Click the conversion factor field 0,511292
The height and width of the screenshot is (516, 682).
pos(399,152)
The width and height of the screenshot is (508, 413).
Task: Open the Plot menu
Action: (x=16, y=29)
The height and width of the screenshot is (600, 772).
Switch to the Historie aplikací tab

• • •

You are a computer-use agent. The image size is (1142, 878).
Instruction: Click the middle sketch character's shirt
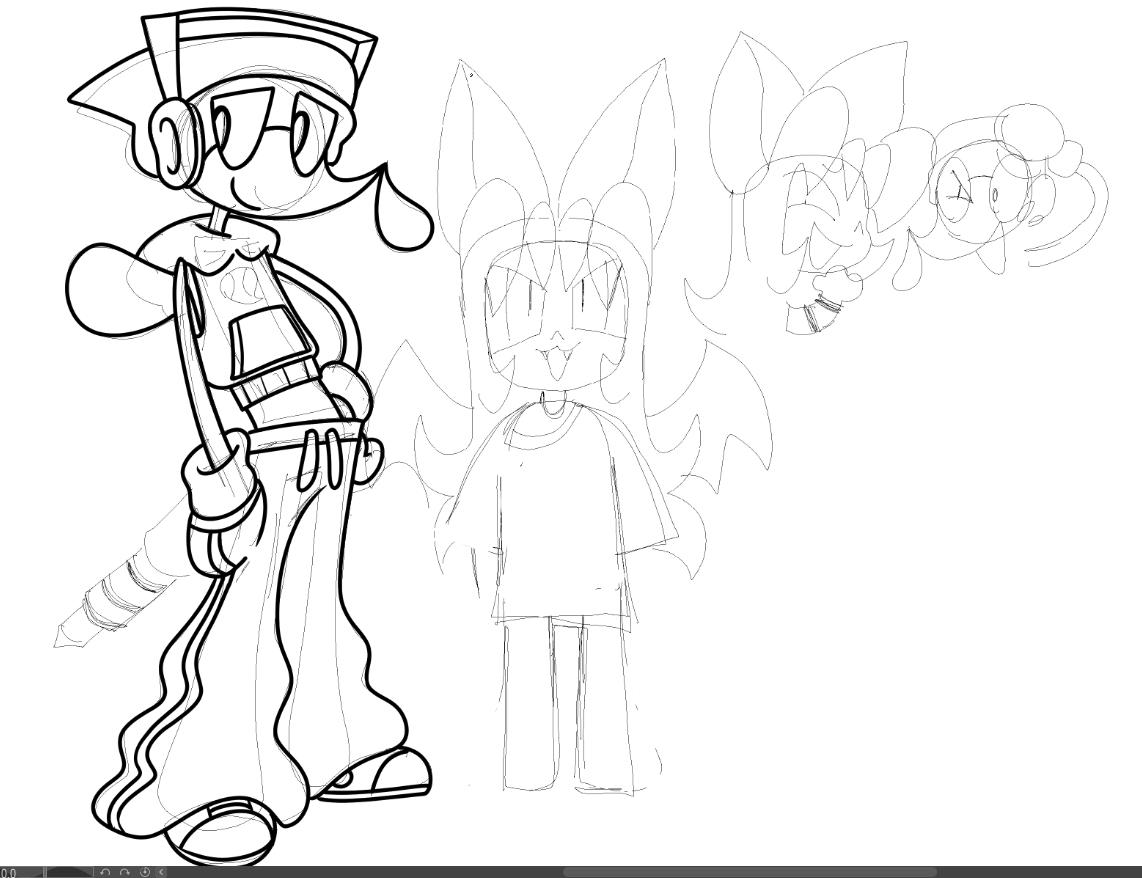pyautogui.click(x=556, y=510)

• • •

Task item = Copy exactly the stretch of data above from the line with "Click the conversion factor field 0,511292" through the line with "Switch to the Historie aplikací tab", and omit all other lines.

Task output =
Click the conversion factor field 0,511292
The height and width of the screenshot is (516, 682).
pos(399,152)
The width and height of the screenshot is (508, 413).
Task: Open the Plot menu
Action: (x=16, y=29)
The height and width of the screenshot is (600, 772).
Switch to the Historie aplikací tab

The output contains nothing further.